● **RECORDS FOR THE TASK**
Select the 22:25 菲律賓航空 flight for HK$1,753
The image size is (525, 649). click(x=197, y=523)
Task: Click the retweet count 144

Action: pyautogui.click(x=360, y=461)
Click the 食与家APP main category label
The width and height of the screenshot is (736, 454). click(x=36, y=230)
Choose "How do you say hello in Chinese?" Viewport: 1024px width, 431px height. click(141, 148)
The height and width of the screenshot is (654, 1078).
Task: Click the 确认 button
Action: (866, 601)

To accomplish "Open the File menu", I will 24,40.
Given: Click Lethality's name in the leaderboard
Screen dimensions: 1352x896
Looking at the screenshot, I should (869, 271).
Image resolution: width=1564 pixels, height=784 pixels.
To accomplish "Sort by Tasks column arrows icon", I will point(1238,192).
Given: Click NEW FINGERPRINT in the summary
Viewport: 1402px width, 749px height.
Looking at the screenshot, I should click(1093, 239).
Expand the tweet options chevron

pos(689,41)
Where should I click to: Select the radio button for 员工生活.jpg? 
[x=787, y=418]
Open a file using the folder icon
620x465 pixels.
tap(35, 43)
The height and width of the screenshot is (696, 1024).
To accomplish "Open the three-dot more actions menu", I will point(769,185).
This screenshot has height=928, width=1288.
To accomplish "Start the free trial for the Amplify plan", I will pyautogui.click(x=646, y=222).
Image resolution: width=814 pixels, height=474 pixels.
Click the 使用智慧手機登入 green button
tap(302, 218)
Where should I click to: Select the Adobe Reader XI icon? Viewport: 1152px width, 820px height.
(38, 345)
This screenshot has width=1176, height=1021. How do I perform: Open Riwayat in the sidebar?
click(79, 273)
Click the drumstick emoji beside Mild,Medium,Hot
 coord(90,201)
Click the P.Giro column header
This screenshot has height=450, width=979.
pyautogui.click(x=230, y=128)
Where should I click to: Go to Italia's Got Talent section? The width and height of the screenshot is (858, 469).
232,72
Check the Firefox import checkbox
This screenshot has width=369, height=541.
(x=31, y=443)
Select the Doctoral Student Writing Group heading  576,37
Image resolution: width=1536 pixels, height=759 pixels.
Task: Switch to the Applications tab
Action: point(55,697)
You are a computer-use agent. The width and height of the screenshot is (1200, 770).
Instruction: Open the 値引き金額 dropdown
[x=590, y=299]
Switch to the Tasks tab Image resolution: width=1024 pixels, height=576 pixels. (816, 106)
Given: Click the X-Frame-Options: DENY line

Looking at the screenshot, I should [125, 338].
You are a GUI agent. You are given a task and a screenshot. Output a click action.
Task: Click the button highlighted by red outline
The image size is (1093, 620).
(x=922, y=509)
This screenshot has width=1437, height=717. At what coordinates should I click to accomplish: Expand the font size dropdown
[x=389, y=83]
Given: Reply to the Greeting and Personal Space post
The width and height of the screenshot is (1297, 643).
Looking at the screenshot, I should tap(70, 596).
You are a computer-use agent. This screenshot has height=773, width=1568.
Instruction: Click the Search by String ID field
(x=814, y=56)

● **DIRECTIONS**
Copy out every entry above exactly.

● **OUTPUT BELOW**
Select the 22:25 菲律賓航空 flight for HK$1,753
The image size is (525, 649). click(x=197, y=523)
Task: Click the retweet count 144

Action: pyautogui.click(x=360, y=461)
Click the 食与家APP main category label
The width and height of the screenshot is (736, 454). click(x=36, y=230)
Choose "How do you say hello in Chinese?" Viewport: 1024px width, 431px height. click(141, 148)
The height and width of the screenshot is (654, 1078).
Task: Click the 确认 button
Action: (866, 601)

To accomplish "Open the File menu", I will 24,40.
Given: Click Lethality's name in the leaderboard
Screen dimensions: 1352x896
Looking at the screenshot, I should (869, 271).
Image resolution: width=1564 pixels, height=784 pixels.
To accomplish "Sort by Tasks column arrows icon", I will point(1238,192).
Given: Click NEW FINGERPRINT in the summary
Viewport: 1402px width, 749px height.
Looking at the screenshot, I should click(1093, 239).
Expand the tweet options chevron

pos(689,41)
Where should I click to: Select the radio button for 员工生活.jpg? 
[x=787, y=418]
Open a file using the folder icon
620x465 pixels.
tap(35, 43)
The height and width of the screenshot is (696, 1024).
To accomplish "Open the three-dot more actions menu", I will point(769,185).
This screenshot has height=928, width=1288.
To accomplish "Start the free trial for the Amplify plan", I will pyautogui.click(x=646, y=222).
Image resolution: width=814 pixels, height=474 pixels.
Click the 使用智慧手機登入 green button
tap(302, 218)
Where should I click to: Select the Adobe Reader XI icon? Viewport: 1152px width, 820px height.
(38, 345)
This screenshot has width=1176, height=1021. How do I perform: Open Riwayat in the sidebar?
click(79, 273)
Click the drumstick emoji beside Mild,Medium,Hot
 coord(90,201)
Click the P.Giro column header
This screenshot has height=450, width=979.
pyautogui.click(x=230, y=128)
Where should I click to: Go to Italia's Got Talent section? The width and height of the screenshot is (858, 469).
232,72
Check the Firefox import checkbox
This screenshot has width=369, height=541.
(x=31, y=443)
Select the Doctoral Student Writing Group heading  576,37
Image resolution: width=1536 pixels, height=759 pixels.
Task: Switch to the Applications tab
Action: point(55,697)
You are a computer-use agent. The width and height of the screenshot is (1200, 770).
Instruction: Open the 値引き金額 dropdown
[x=590, y=299]
Switch to the Tasks tab Image resolution: width=1024 pixels, height=576 pixels. (816, 106)
Given: Click the X-Frame-Options: DENY line

Looking at the screenshot, I should [125, 338].
You are a GUI agent. You are given a task and a screenshot. Output a click action.
Task: Click the button highlighted by red outline
The image size is (1093, 620).
(x=922, y=509)
This screenshot has width=1437, height=717. At what coordinates should I click to accomplish: Expand the font size dropdown
[x=389, y=83]
Given: Reply to the Greeting and Personal Space post
The width and height of the screenshot is (1297, 643).
Looking at the screenshot, I should tap(70, 596).
You are a computer-use agent. This screenshot has height=773, width=1568.
Instruction: Click the Search by String ID field
(x=814, y=56)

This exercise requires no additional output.